On Friday, April 7, the FBI arrested Zhengquan Zhang, a 31-year-old IT engineer, who now stands accused of installing malware on his employer's servers to steal proprietary source.
Zhang started working for his former employer, KCG Holdings, Inc., in March 2010, first in its New York branch, and then its San Francisco offices. During his stint with the company, a Wall Street securities firm, Zhang worked as a DevOps engineer and was later promoted to a supervisor role, in charge of several other engineers.
Among Zhang's duties, according to his LinkedIn page and an FBI affidavit, the suspect was tasked with managing the source code of KCG's trading platform and the trading algorithms the company used to automate some of its financial transactions.
Access to this repository was granted only to approved employees and based on encryption keys that decrypted the source code based on each employee's access level.
On Saturday, March 25, a quantitive analyst working for KCG from home logged in remotely into his work computer.
Shortly after, the analyst was disconnected from his session, and on re-opening the connection, the analyst says he discovered that someone had accessed his computer and opened a folder that held his archived email messages.
During the following hours, while trying to work, the same analyst was disconnected several times from his account. Understanding that something was wrong, the analyst logged the attacker's unique identifier used to connect to his work computer.
The next day, the analyst provided this identifier to the company's security team, who quickly tied it to Zhang's computer. KCG admins revoked Zhang's access, called in authorities, and started an official investigation.
This investigation revealed that starting December 2016, when Zhang was promoted to his supervisor role, the suspect installed malware on the company's servers to record credentials for other users.
After a review of Zhang's entire activity, KCG says it found evidence that Zhang had used these credentials to access and steal parts of the source code of the company's trading platform and trading algorithms.
Zhang was able to successfully steal this source code without triggering any security alerts because in December 2016, when he was promoted to a supervisor role, he also got access to the company's Unix-based network infrastructure.
Because of this, he was able to identify and avoid proxy servers tasked with sniffing network traffic.
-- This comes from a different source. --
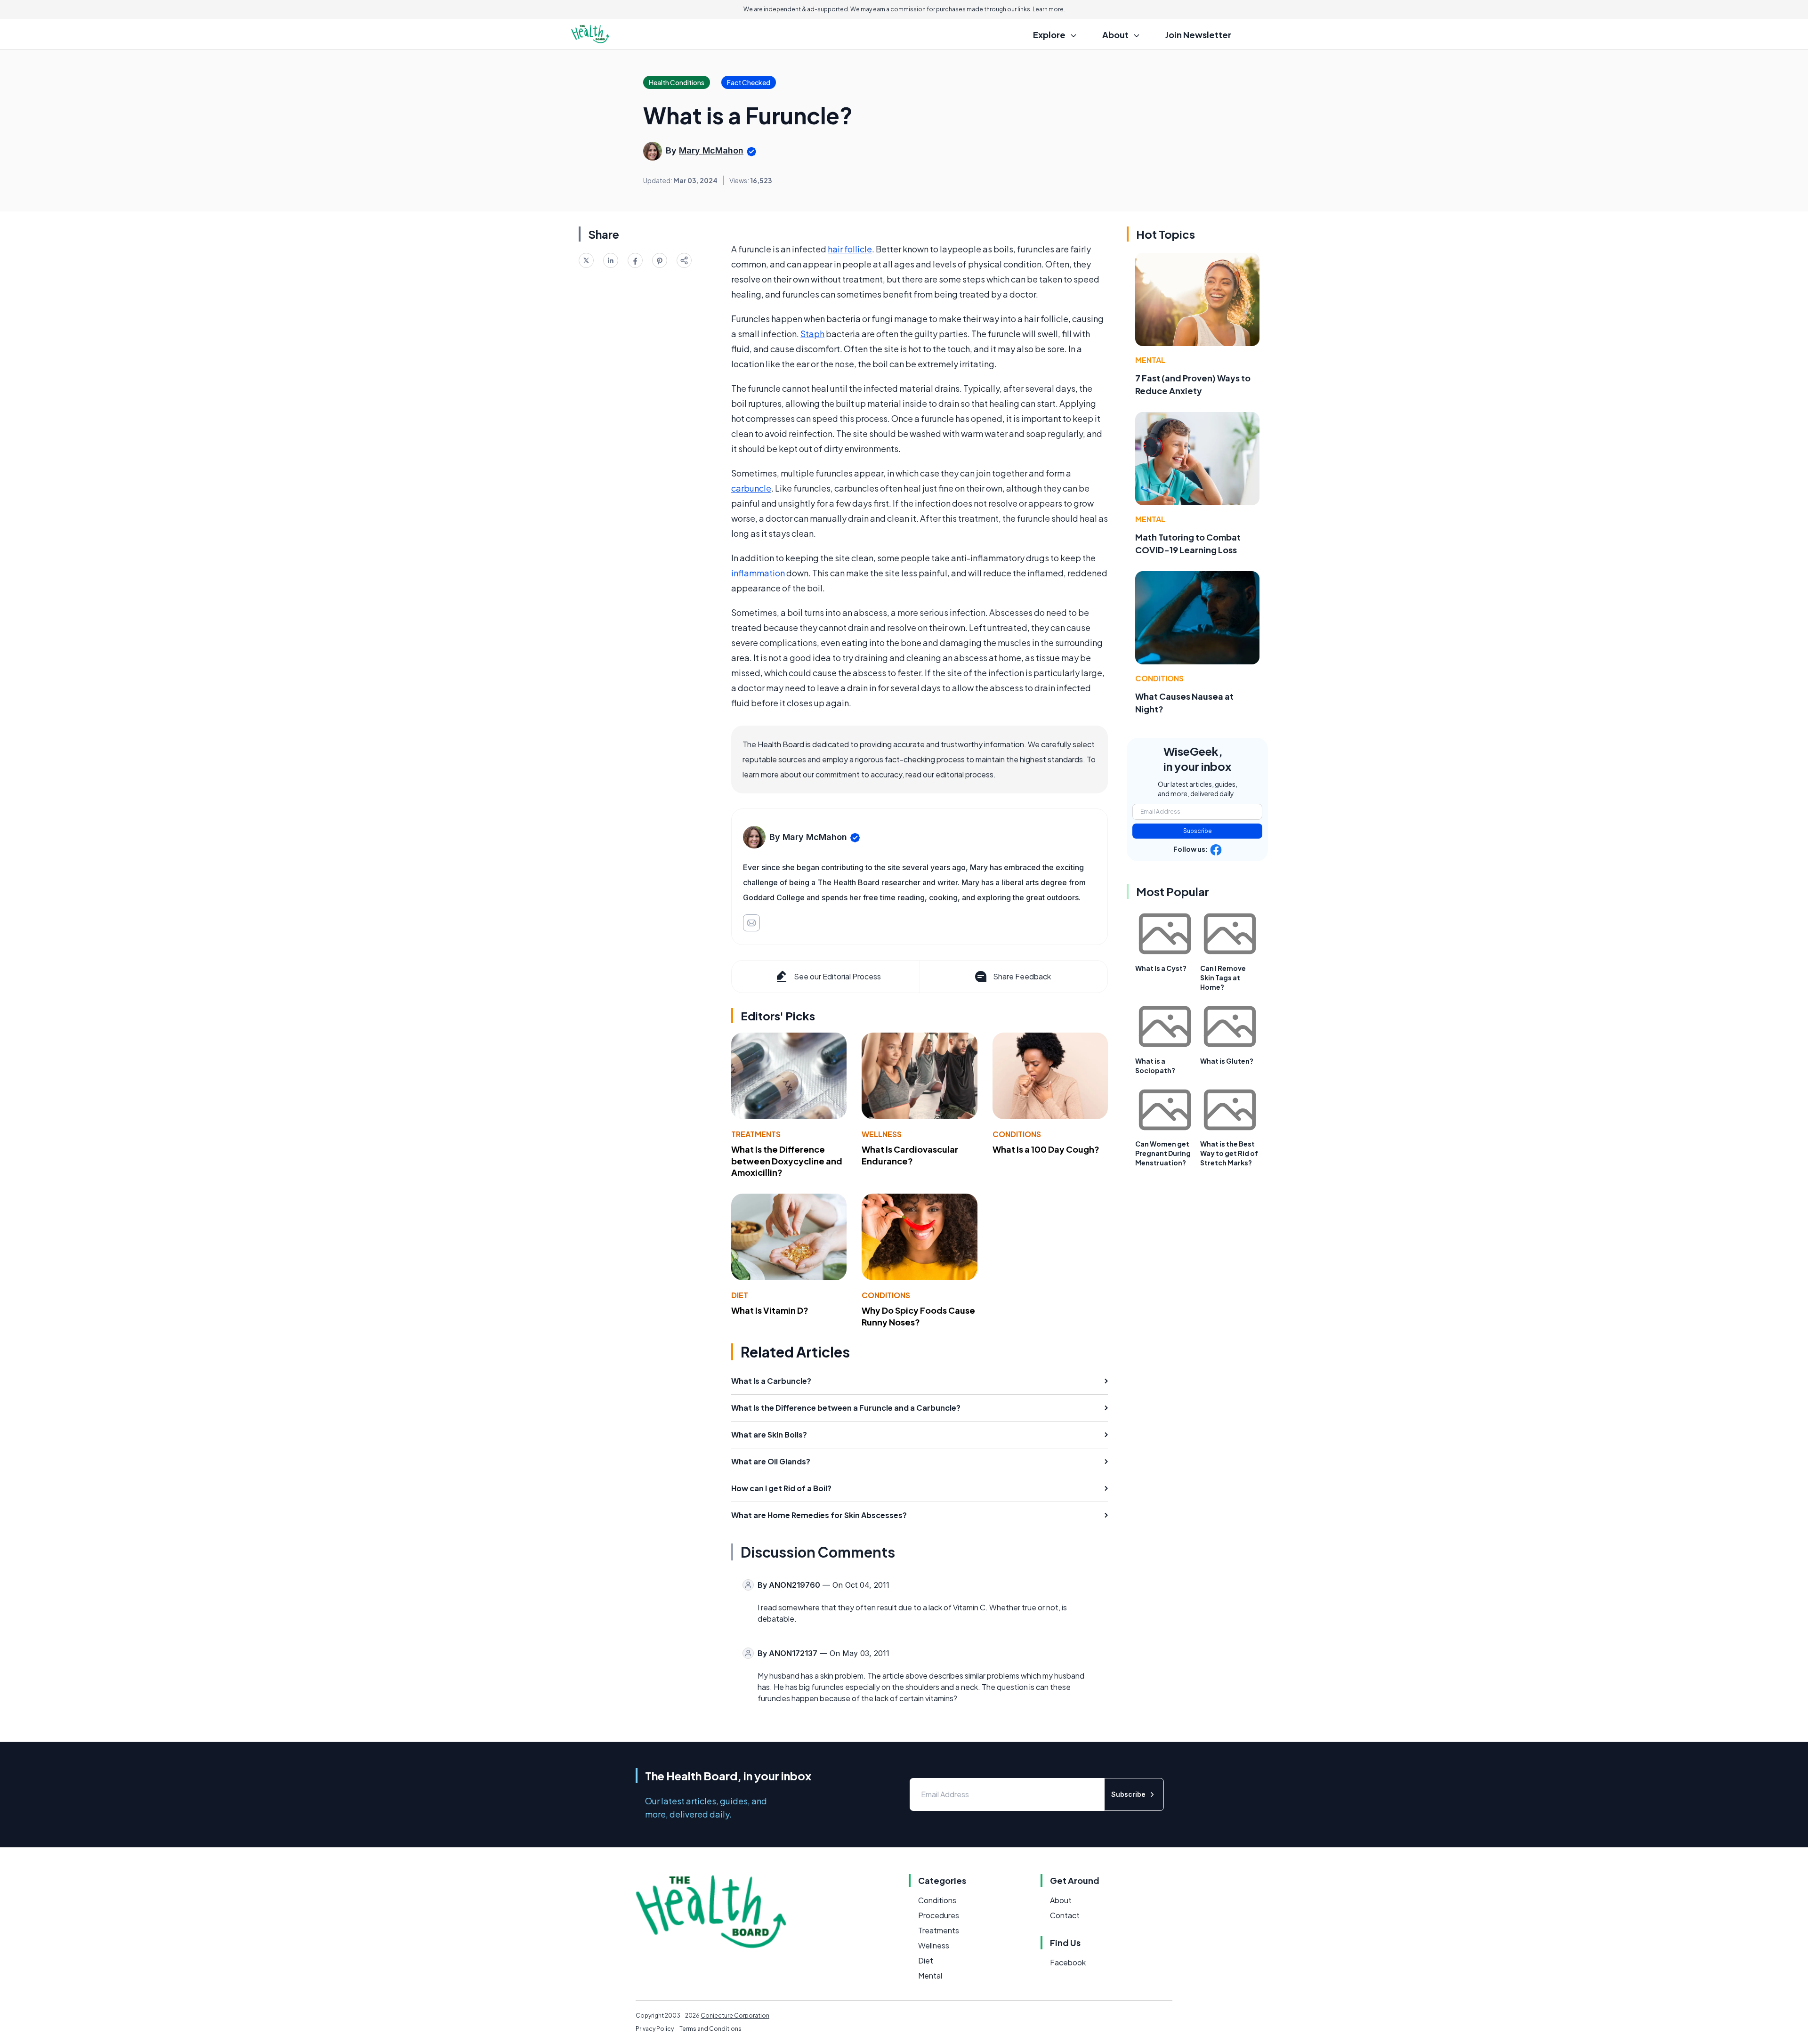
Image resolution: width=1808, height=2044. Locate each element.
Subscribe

Because these servers were managed by a third-party company, Zhang rerouted traffic to backup proxy servers, managed by KCG, to hide the data transfers that exfiltrated the proprietary source code to a remote server.
After KCG cut off Zhang's access to all his work accounts on Sunday, the next day, on Monday, Zhang admitted his wrongdoings in an email sent to a KCG employee, Zhang's former supervisor.
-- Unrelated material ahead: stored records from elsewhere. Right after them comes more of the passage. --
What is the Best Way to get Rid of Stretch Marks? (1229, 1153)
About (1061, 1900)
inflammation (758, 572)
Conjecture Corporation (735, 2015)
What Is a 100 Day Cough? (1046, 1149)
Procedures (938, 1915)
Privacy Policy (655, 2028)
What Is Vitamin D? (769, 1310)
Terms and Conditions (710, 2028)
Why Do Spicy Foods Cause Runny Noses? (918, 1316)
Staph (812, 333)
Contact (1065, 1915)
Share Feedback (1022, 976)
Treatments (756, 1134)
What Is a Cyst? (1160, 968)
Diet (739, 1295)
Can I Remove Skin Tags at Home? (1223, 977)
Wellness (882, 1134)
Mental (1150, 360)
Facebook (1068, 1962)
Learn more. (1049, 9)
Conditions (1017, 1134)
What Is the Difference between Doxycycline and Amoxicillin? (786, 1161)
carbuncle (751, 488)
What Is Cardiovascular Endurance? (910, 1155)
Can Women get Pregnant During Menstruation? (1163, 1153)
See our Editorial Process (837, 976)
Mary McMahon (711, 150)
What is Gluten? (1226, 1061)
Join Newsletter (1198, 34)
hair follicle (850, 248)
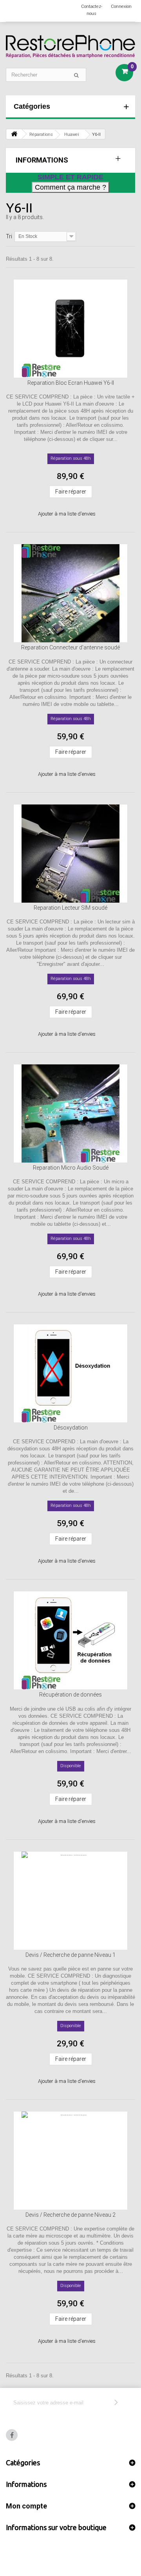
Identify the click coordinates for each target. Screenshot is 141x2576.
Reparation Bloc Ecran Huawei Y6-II (70, 383)
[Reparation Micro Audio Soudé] (70, 1113)
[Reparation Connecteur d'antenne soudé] (70, 593)
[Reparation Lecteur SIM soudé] (70, 853)
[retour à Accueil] (14, 134)
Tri (9, 236)
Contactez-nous (91, 10)
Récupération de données (70, 1694)
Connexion (121, 6)
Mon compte (26, 2506)
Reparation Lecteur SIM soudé (70, 908)
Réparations (41, 134)
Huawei (71, 134)
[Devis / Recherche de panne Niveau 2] (70, 2161)
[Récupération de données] (70, 1640)
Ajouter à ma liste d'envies (67, 514)
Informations (42, 160)
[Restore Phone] (70, 46)
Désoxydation (71, 1427)
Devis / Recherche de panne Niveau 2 (70, 2215)
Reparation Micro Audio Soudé (70, 1168)
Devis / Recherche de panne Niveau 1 (70, 1955)
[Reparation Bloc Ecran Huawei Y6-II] (70, 329)
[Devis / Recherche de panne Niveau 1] (70, 1901)
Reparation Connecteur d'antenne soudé (70, 647)
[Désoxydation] (70, 1373)
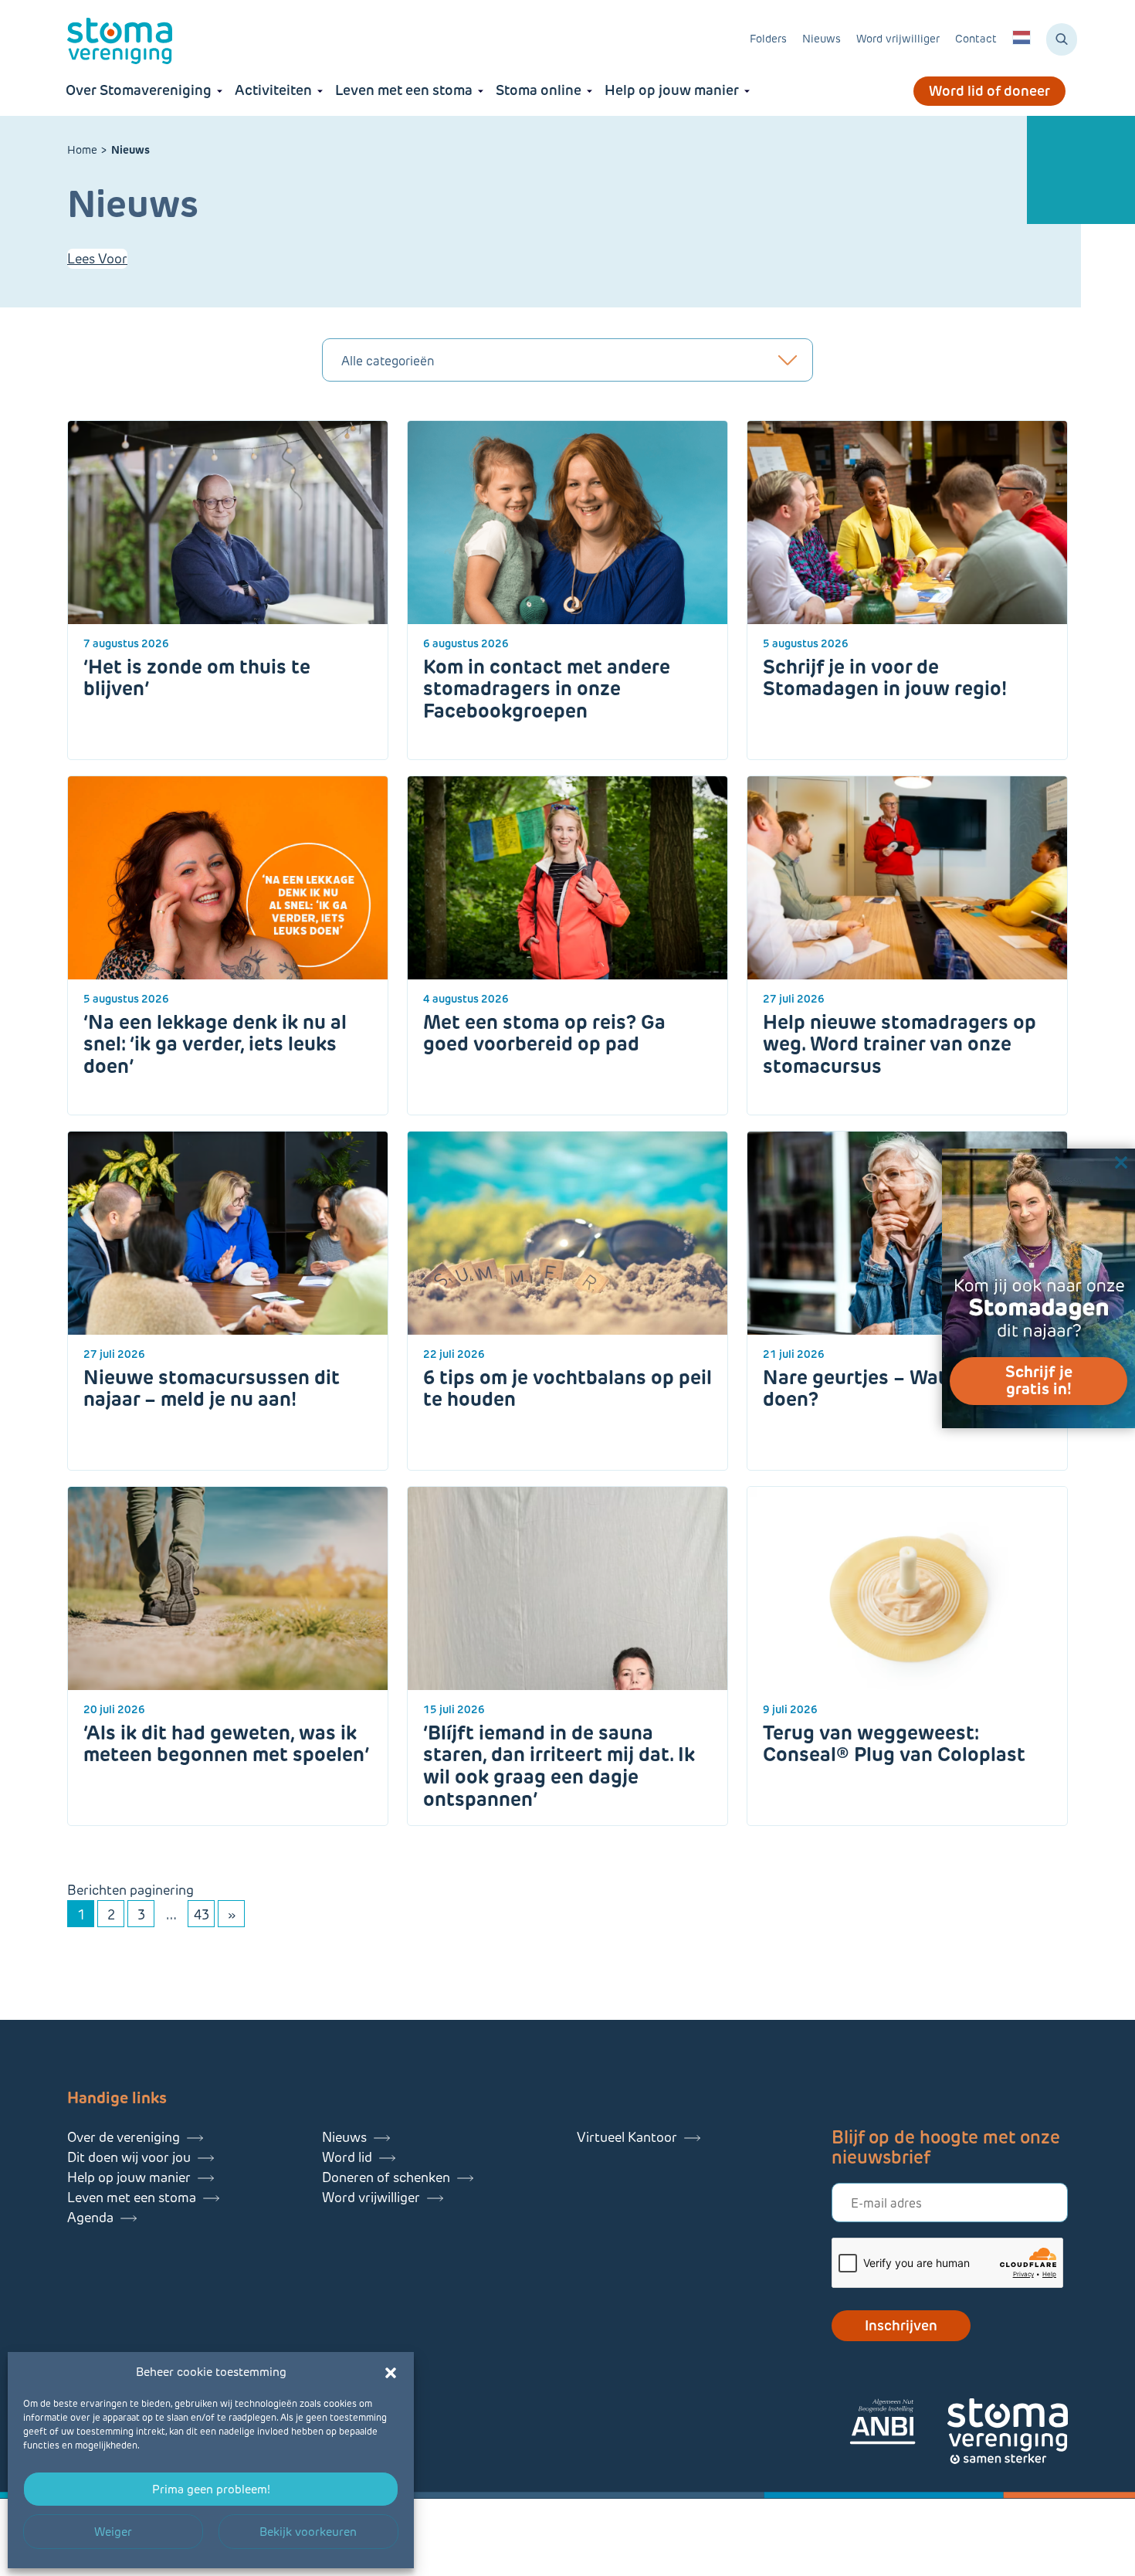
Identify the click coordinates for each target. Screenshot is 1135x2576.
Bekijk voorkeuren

According to the email, obtained by the FBI, Zhang said he knew this [blocking of his accounts] "would happen because [of] what I did in the past few days and Saturday."
"I am still questioning myself why I did that," Zhang added.
In the email, Zhang admitted to planting malware on the company's servers and remotely accessing the accounts of several other KCG employees, besides the quantitive analyst who initially detected his actions.
The email then continued with Zhang explaining to the other KCG employee that he took these extreme actions because he heard of a potential acquisition and feared he would lose his job after the acquisition's completion.
He started hacking other employees looking for more information on the company's plans. Yet, this doesn't explain why he stole the company's source code.
On Friday, April 7, Virtu Financial, Inc. agreed to purchase KCG for almost $1.4 billion.
The Department of Justice charged Zhang with one count of theft of trade secrets, which carries a maximum sentence of 10 years in prison and a maximum fine of $250,000 or twice the gross gain or loss from the offense.